Em resumo, "produtos" financeiros que aparentam ser exclusivamente especulativos são, na verdade, instrumentos muito parecidos com os seguros. (Têm diferenças técnicas importantes, mas para o que nos importa penso que a parecença pode ser elucidativa). São, portanto, instrumentos que ajudam os capitalistas a regularem as oscilações dos mercados e a garantirem que os capitais aplicados em investimentos não se percam na sua totalidade, no caso de falência. Claro que esses derivados levantam problemas. Mas a questão da sua relação com a reprodução alargada do capitalismo e da sua dinâmica produtiva coloca-se novamente.
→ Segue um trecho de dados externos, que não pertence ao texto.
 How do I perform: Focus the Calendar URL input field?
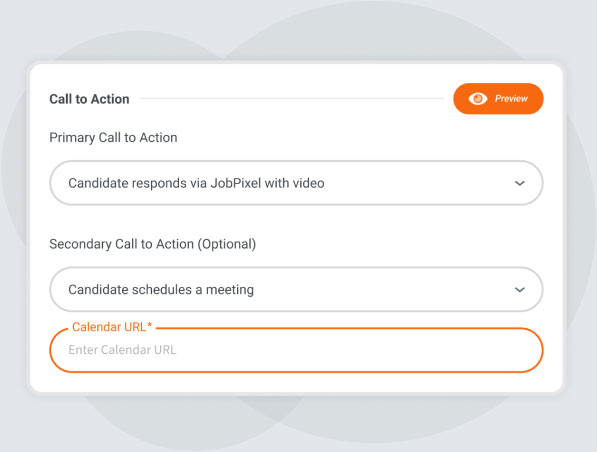click(296, 350)
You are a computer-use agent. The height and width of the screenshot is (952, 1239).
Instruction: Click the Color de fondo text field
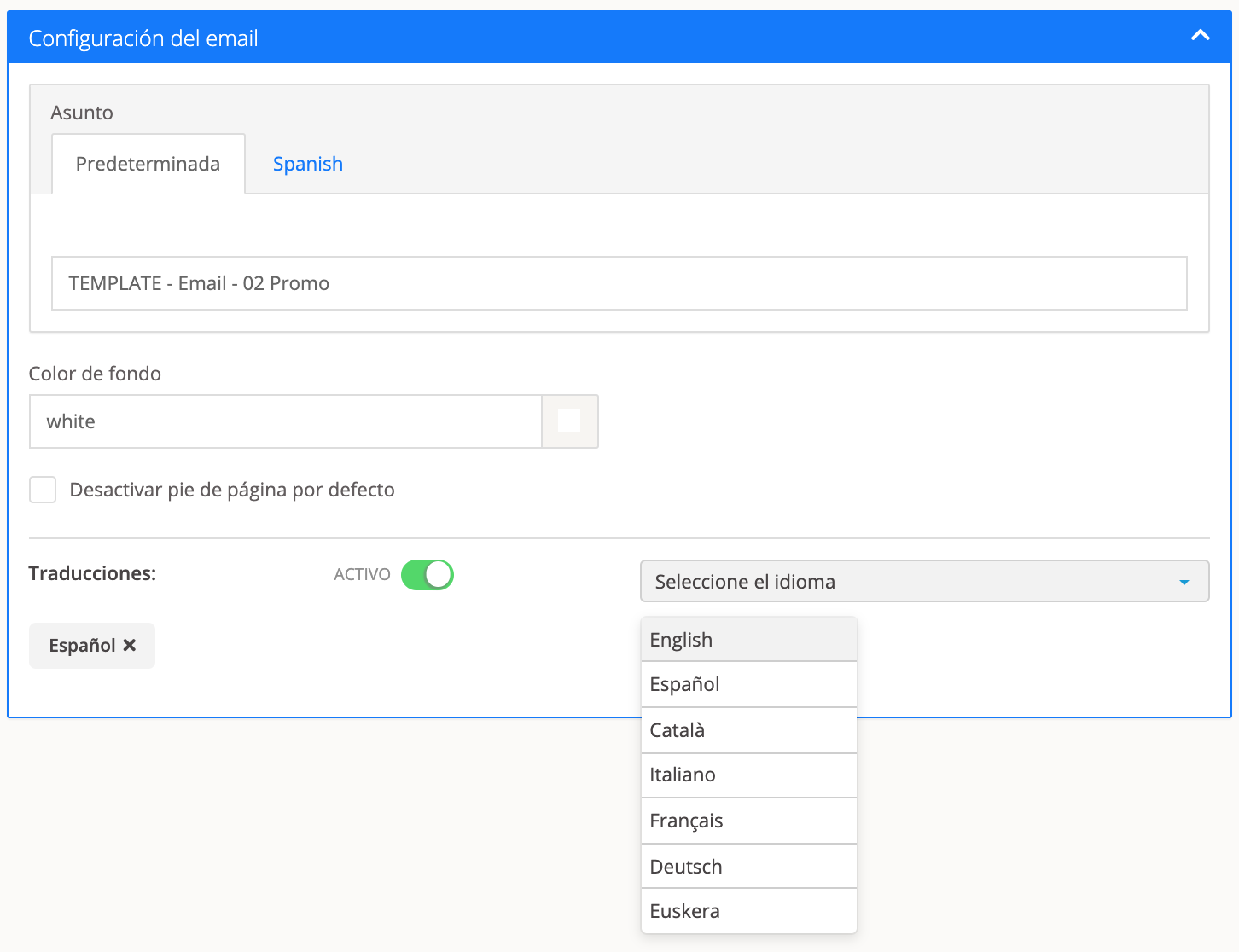(285, 421)
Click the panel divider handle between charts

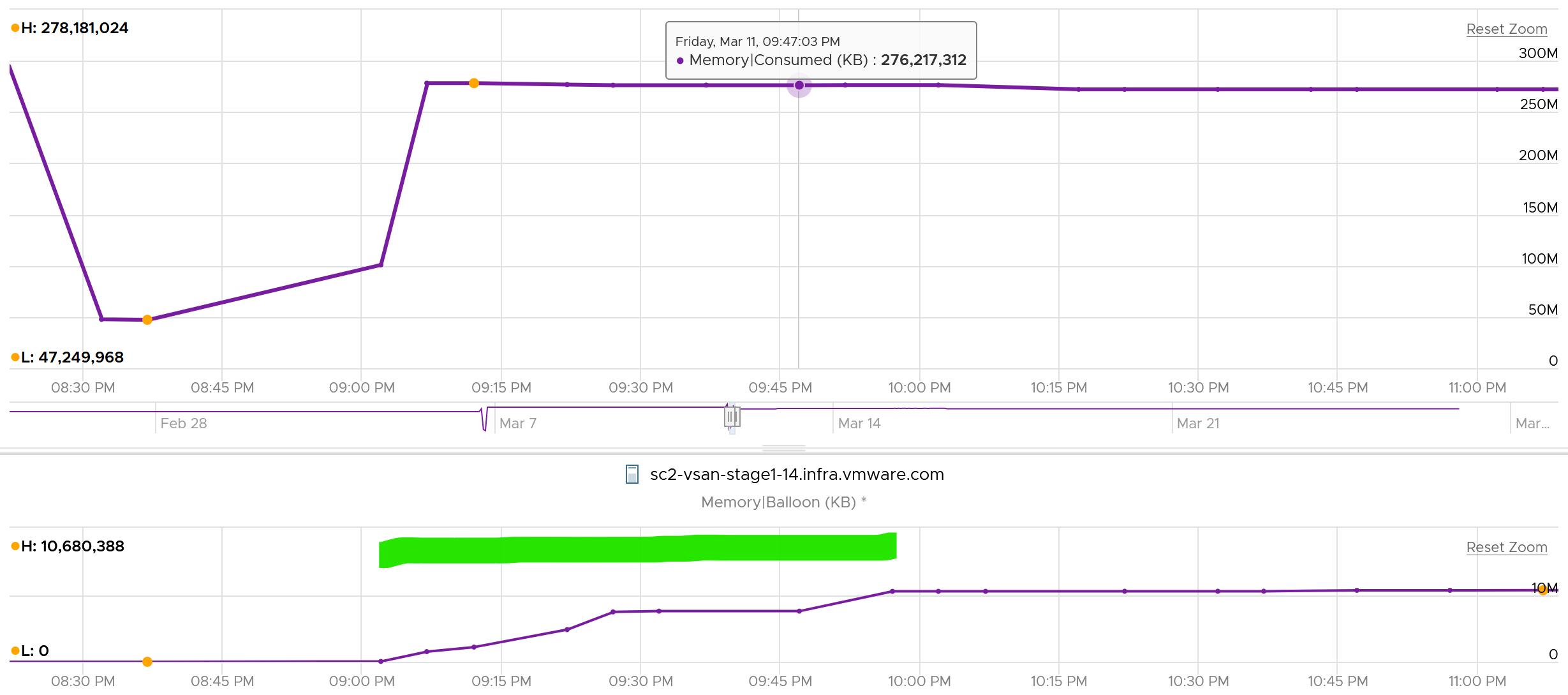[x=784, y=448]
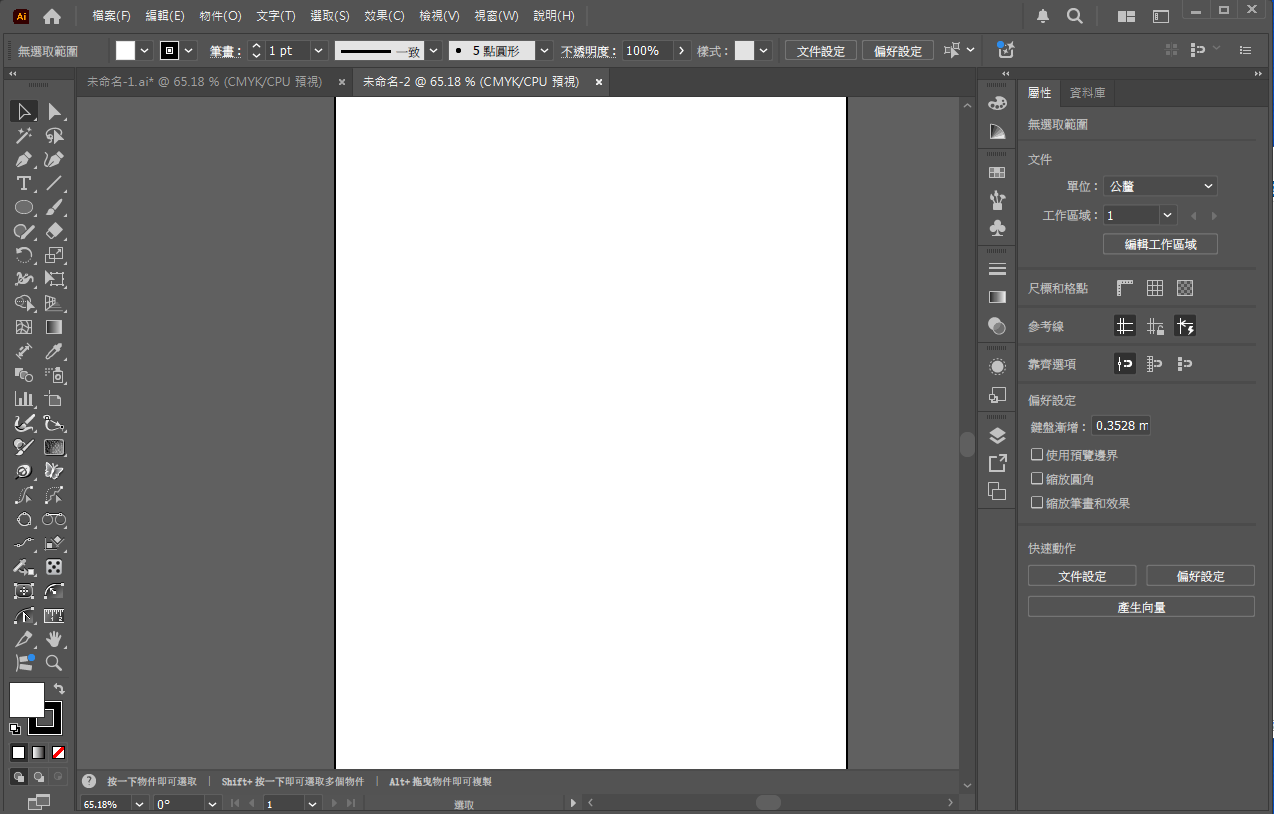1274x814 pixels.
Task: Select the Ellipse tool
Action: (24, 208)
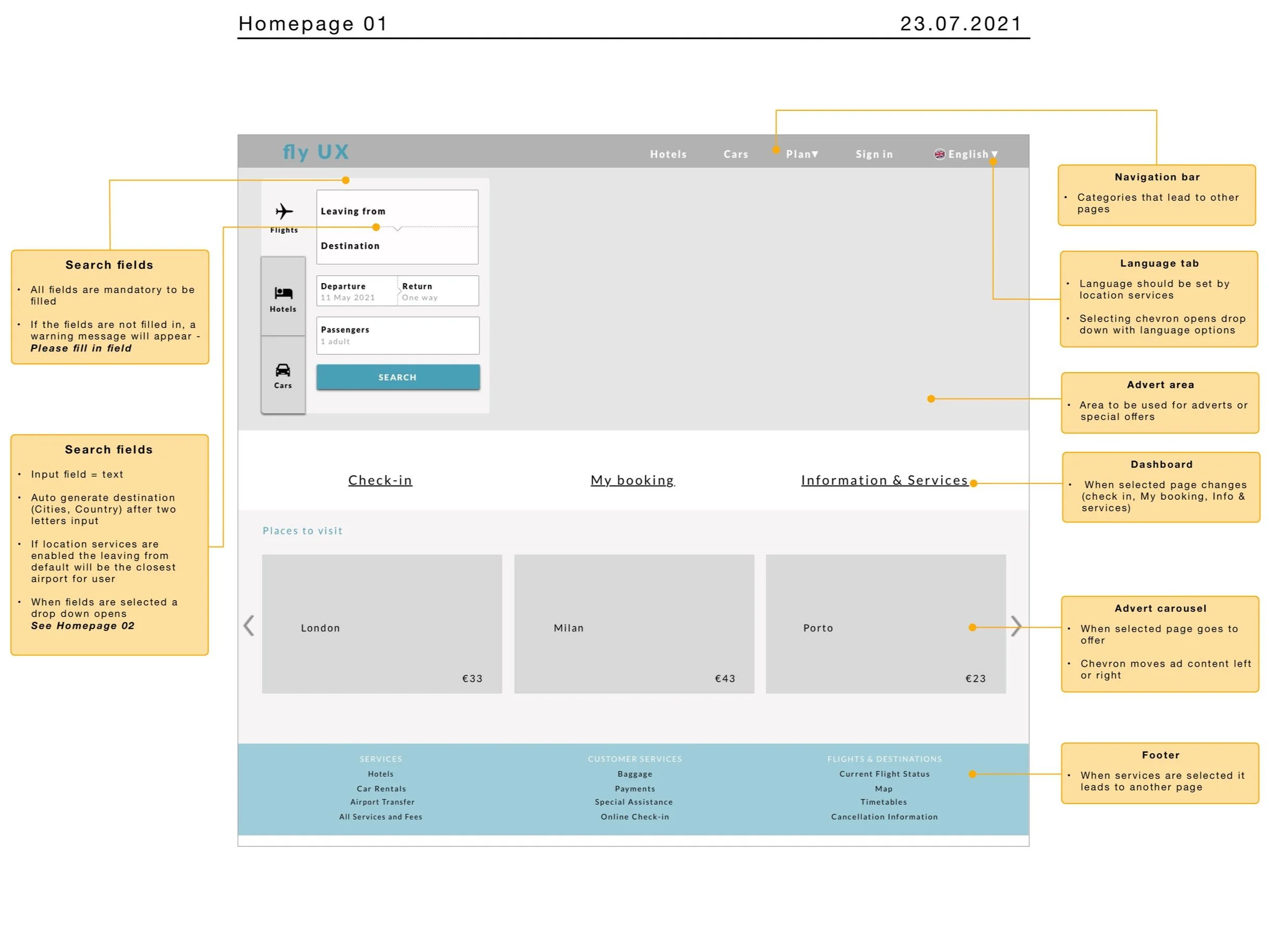Open the Check-in dashboard link

[380, 480]
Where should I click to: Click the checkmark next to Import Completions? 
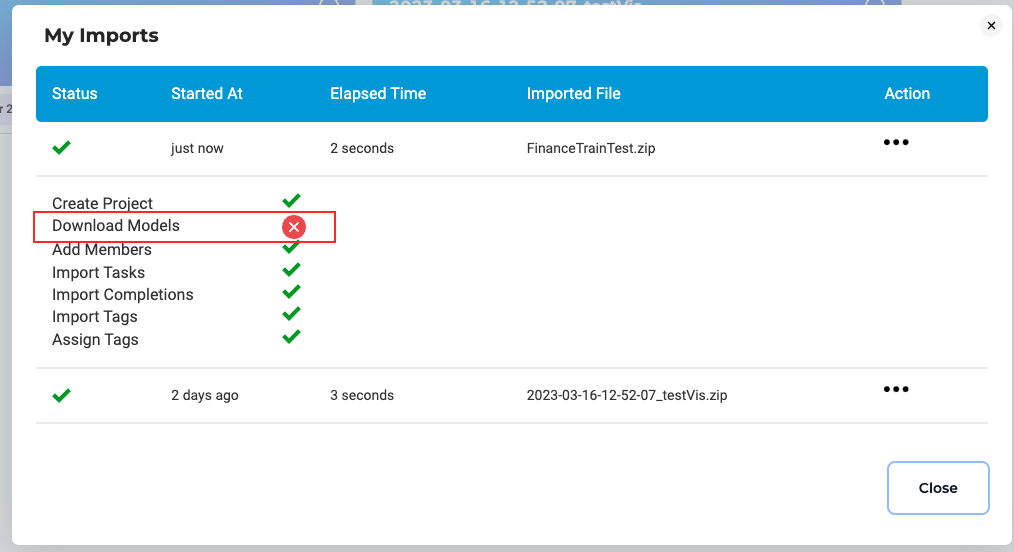click(291, 292)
Por cada dois anos de crise financeira, eles permitiram um crescimento económico de outros 30. Evidentemente à custa da exploração da força de trabalho, exploração que tem ficado completamente de lado pela esquerda nacionalista ou, igualmente pernicioso do ponto de vista político, concebida como um mero saque dos bancos sobre os “produtivos”.

Em suma, a finança interliga-se profundamente com a produção e não a obstaculiza. Ao invés é o que permite gerir o sistema capitalista de produção num plano territorial e sectorial muitíssimo mais vasto e com uma tentativa de controlo das expectativas de negócio. O que se entende regularmente por especulação é uma ninharia comparado com o papel muito mais importante de regulação global do sistema financeiro que permite a expansão da produção (e da exploração económica). Assim, o sistema financeiro existe não apenas em função da produção capitalista mas opera muito mais como tentativa de coordenação e de alocação global do que como espaço de especulação (que também o é).

Por conseguinte, a crítica da finança não pode deixar de lado a crítica às relações de trabalho no capitalismo sob pena de os críticos da agiotagem o reconstruírem em novos moldes, independentemente das cores das bandeiras ou das palavras de ordem. Quando tal remodelação do capitalismo ocorreu não se tratou de um novo governo ou de um simples ajuste das políticas económicas. O nome político dessa remodelação assente numa aliança nacionalista entre trabalhadores e sectores industrialistas das classes dominantes foi um: fascismo.